### Description of the task
Report each line of the entries that contains the word "text", copied in full.
◆ ◆ ◆
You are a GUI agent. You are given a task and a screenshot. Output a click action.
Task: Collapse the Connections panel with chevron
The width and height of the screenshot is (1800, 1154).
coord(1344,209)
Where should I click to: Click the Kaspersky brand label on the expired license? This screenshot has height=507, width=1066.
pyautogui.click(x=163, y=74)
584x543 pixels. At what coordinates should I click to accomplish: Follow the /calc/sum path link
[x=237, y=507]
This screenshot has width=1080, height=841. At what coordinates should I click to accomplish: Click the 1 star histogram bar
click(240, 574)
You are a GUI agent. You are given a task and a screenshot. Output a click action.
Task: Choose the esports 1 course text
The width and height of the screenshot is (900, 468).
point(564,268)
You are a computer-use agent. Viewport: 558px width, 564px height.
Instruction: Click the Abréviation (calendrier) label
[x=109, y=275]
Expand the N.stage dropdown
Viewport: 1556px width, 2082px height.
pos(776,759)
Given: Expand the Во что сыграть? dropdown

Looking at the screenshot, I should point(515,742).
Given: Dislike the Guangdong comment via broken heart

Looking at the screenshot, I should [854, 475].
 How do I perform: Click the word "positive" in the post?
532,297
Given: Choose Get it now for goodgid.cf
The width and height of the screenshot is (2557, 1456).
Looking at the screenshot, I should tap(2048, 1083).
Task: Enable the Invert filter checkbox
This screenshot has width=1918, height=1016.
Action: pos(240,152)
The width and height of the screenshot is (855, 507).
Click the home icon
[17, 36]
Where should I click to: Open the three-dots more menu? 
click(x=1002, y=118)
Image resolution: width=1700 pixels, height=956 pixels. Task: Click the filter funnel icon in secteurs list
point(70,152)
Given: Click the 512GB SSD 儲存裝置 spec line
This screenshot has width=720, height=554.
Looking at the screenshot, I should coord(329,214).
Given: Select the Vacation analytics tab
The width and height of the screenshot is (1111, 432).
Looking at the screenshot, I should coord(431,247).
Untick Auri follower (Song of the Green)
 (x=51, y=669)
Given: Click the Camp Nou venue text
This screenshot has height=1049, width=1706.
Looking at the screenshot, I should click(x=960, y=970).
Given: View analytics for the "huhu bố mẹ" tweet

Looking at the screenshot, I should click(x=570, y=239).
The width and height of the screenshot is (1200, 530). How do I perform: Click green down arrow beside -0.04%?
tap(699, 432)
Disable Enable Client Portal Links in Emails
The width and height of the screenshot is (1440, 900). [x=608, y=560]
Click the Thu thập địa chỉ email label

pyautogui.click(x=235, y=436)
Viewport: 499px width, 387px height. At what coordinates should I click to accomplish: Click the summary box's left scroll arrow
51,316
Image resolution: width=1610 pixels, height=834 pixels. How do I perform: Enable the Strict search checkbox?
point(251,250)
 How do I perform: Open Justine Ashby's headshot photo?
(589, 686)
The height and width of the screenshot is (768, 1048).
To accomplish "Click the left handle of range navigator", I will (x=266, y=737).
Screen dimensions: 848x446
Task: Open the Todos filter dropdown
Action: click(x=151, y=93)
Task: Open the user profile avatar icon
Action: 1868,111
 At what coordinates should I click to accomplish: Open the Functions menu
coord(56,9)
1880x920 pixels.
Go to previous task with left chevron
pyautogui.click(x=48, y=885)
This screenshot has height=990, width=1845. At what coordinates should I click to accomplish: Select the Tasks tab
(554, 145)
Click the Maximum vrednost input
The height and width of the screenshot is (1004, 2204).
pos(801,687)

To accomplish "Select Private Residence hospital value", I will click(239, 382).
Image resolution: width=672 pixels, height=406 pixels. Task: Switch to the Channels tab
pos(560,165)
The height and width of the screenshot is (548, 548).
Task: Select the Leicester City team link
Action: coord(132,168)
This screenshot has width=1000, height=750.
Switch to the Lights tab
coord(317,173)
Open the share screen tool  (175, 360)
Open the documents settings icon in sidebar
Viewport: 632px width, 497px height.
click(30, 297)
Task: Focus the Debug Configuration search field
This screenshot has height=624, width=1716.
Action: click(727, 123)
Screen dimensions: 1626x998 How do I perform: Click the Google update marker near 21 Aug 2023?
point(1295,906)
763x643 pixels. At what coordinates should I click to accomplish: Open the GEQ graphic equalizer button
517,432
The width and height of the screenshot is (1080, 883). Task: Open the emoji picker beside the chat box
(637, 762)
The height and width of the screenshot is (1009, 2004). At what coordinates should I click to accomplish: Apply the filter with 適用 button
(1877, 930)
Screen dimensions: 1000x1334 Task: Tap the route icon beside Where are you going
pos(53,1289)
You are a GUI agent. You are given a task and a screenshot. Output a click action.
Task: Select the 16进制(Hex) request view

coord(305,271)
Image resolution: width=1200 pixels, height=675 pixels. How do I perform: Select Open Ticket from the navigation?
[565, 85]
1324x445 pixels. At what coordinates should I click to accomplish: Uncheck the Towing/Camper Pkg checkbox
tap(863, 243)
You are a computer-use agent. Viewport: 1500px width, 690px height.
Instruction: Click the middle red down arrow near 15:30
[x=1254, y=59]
◆ ◆ ◆
### Response area
Task: Choose the esports 1 course text
Given: Click the Camp Nou venue text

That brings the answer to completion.